Les tribunaux français ont rejeté tous les recours d'Amir Awais contestant son transfert en Bulgarie, malgré ses certificats médicaux prouvant les maltraitances subies dans ce pays. Le 5 avril, la police a tenté une première fois d’expulser Amir, mais celui-ci a refusé d’embarquer dans l’avion qui devait le ramener à Sofia. 2 jours seulement avant sa libération***, la police a de nouveau tenté de l’expulser, cette fois avec succès, et n’a pas hésité à user de la force.
« La police m’a informé, au centre de rétention , que j’avais un nouveau vol pour Sofia, en Bulgarie. Je leur ai dit que je ne voulais pas retourner là-bas, plus jamais ! Mais ils m’ont répondu "Tu dois venir avec nous à l’aéroport, après tu pourras annuler ton vol si tu le veux." Les policiers sont venus me chercher au Centre de rétention à 5h du matin et m’ont conduit à l’aéroport. Une fois arrivé à l’aéroport Roissy-Charles de Gaulle, il y avait beaucoup de policiers. Je suis resté une heure et demi dans une salle d’attente, sous surveillance policière. Quand ils m’ont dit que mon vol était prêt et que je devais y aller, j’ai encore répété que je refusais de retourner en Bulgarie. J’ai montré aux policiers mes certificats médicaux, prouvant que j’avais été battu en Bulgarie, montrant comment ce pays traite les réfugiés. Mais ça leur était égal, et ils m’ont fait monter dans l’avion de force ! Ils m’ont sanglé, il y avait 9 policiers sur moi, impossible de me défendre. Quand ils m’ont fait monter dans l’avion, j’étais ligoté avec 5 sangles, je ne pouvais plus bouger. À chaque fois que j’essayais de crier et de protester, les policiers resserraient très fortement les sangles, me faisant souffrir et m’empêchant de respirer. Une passagère a tenté de protester contre mon expulsion dans l’avion, mais le personnel de bord s’en est pris à elle, l’a forcé à se taire et à se rassoir. L’avion a donc décollé, m’emmenant à Varsovie, où les policiers m’ont fait prendre un autre vol à destination de Sofia. »

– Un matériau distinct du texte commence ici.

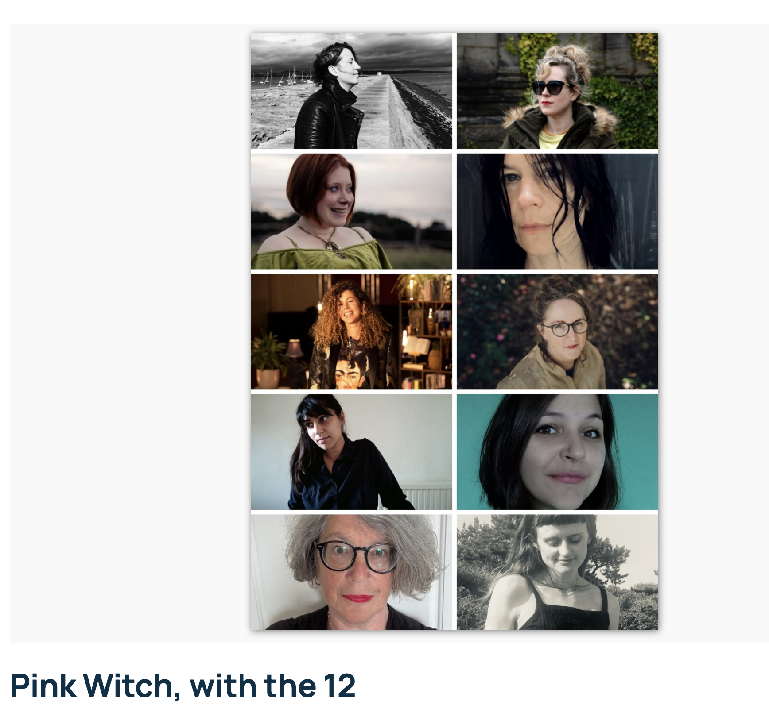The image size is (769, 709).
Task: Select the grey-haired woman with round black glasses
Action: (x=351, y=572)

Aujourd’hui Amir Awais est donc en Bulgarie, dans un camp pour migrants dont vous pouvez constater l’inhospitalité. Il n’a quasiment aucune chance d’y obtenir le statut de réfugié. Pourtant le personnel de ce camp lui affirme qu’il a 10 jours pour déposer sa demande d’asile, sous peine de quoi il sera expulsé en Afghanistan. S’il fuit et revient en France, il sera de nouveau placé en procédure Dublin et re-renvoyé en Bulgarie. S’il se rend dans un autre pays européen il sera aussi concerné par le règlement Dublin, et ré-expulser en Bulgarie. S’il retourne en Afghanistan, il risque d’être assassiné par les talibans.

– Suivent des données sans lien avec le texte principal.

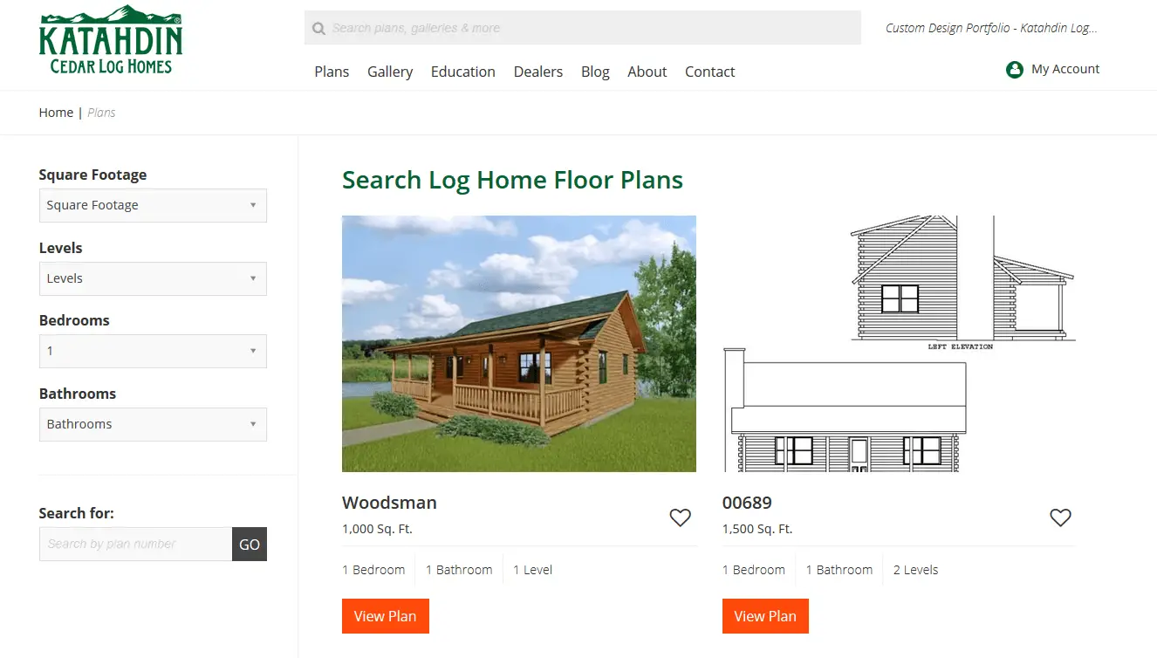Favorite plan 00689 with heart icon
The height and width of the screenshot is (658, 1157).
pyautogui.click(x=1060, y=517)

* Pour plus d’informations sur le règlement Dublin et ses conséquences : www.stopdublin.fr
** Sur les conditions de vie et le respect des droits des exilés en Bulgarie :
Article Mediapart
Rapport de Science Po Refuge Help sur les renvois Dublin en Bulgarie
*** La durée légale maximale d’un placement en rétention en France est de 45 jours. Amir Awais a été expulsé au bout de 42 jours passé en Centre de Rétention, soit 2 jours avant sa libération.